Blue cheeses were originally a product of the environment in which they were ripened. In the case of Roquefort, the Roquefort caves in which the cheese was stored were teeming with Penicillium roqueforti.  The circumstances surrounding the discovery of Roquefort are the subject of legend and history. The earliest legend has it that a shepherdess left her lunch of cheese curd and rye bread in a cave, and when she returned to find it weeks later, she discovered Roquefort cheese. The Roman historian Pliny (23-79 AD) wrote of a cheese from a mountainous region of France near the Mediterranean that might have been Roquefort, and it is reputed that even Charlemagne himself was served Roquefort at the monastery of St. Gall in 778.
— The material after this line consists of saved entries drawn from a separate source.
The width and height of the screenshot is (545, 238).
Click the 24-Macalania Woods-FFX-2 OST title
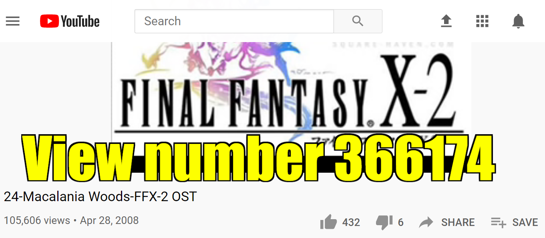coord(100,197)
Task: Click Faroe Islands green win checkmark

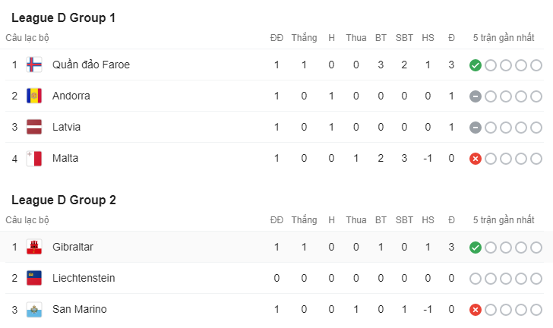Action: pyautogui.click(x=476, y=65)
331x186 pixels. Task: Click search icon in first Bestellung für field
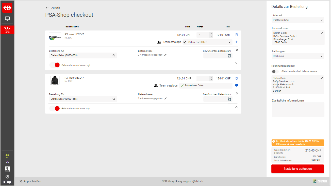click(114, 56)
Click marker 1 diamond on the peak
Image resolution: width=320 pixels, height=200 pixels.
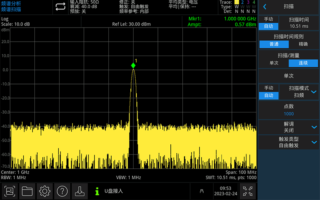(x=133, y=66)
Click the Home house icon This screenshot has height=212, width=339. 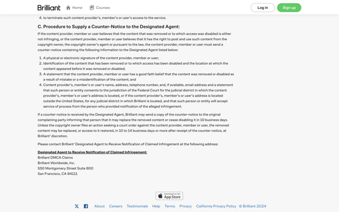click(68, 8)
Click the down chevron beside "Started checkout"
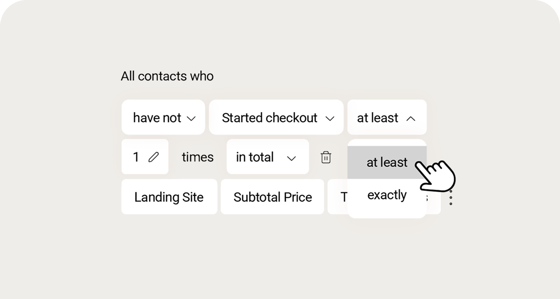 click(330, 118)
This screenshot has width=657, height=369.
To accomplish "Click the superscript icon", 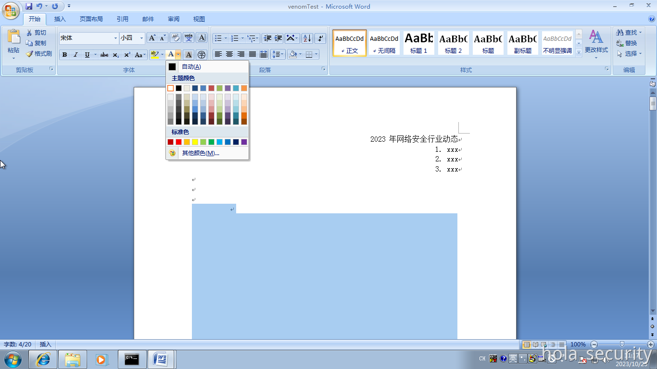I will 126,54.
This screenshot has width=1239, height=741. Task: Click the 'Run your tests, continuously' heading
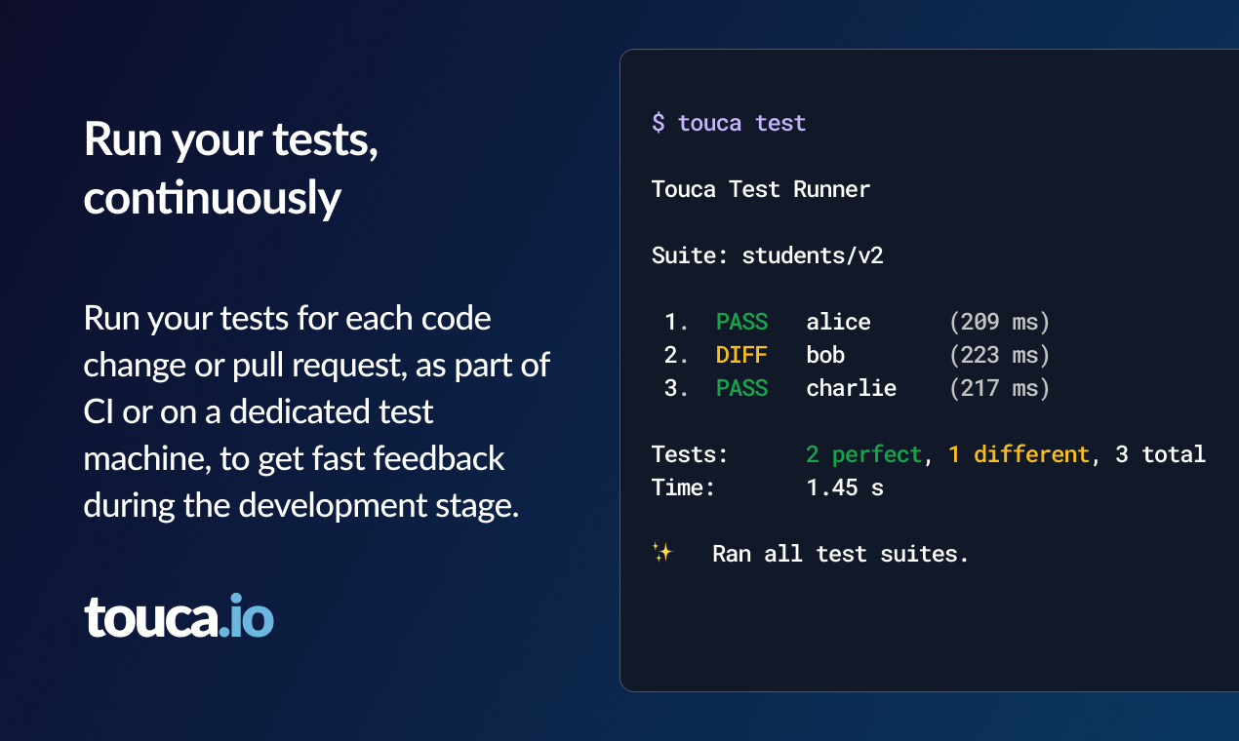(231, 168)

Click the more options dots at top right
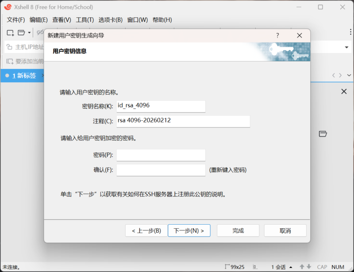pyautogui.click(x=350, y=31)
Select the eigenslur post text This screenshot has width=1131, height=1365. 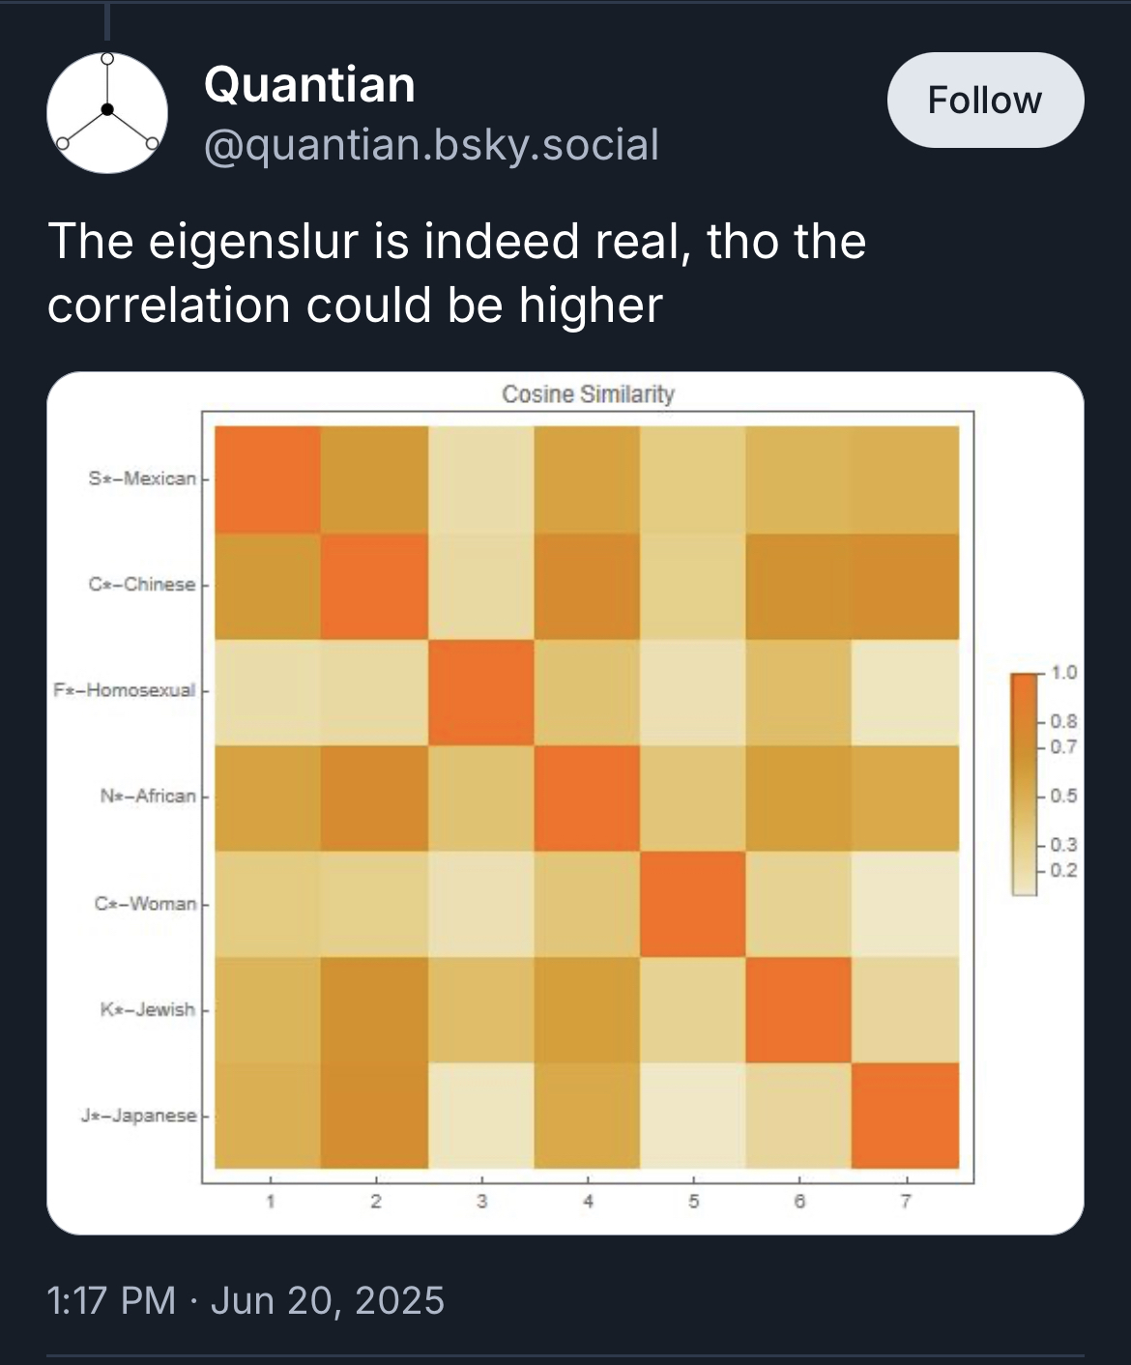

Here's how Roquefort cheese was originally made:

The farmers would collect the milk, curdle it with rennet, then scoop the curds by hand into molds. A powder made from grating moldy bread was sprinkled into the curds . . . The bread was stored in the same damp caves that aged the cheese, and in a few weeks it turned blue and was ground to dust for cheese making (reference 1)

The name Penicillium roqueforti sounds like penicillin because it's related to the common and useful antibiotic mold. This relation is more than just skin-deep, as blue ripened cheeses do seem to inhibit the growth of harmful (and other) bacteria, such as Clostridium and Staphylococcus. However, lest you think that eating lots of Roquefort will clear up that nasty infection, know that most cheeses contain relatively small levels of antibiotic mold relative to that found in concentrated pharmaceuticals.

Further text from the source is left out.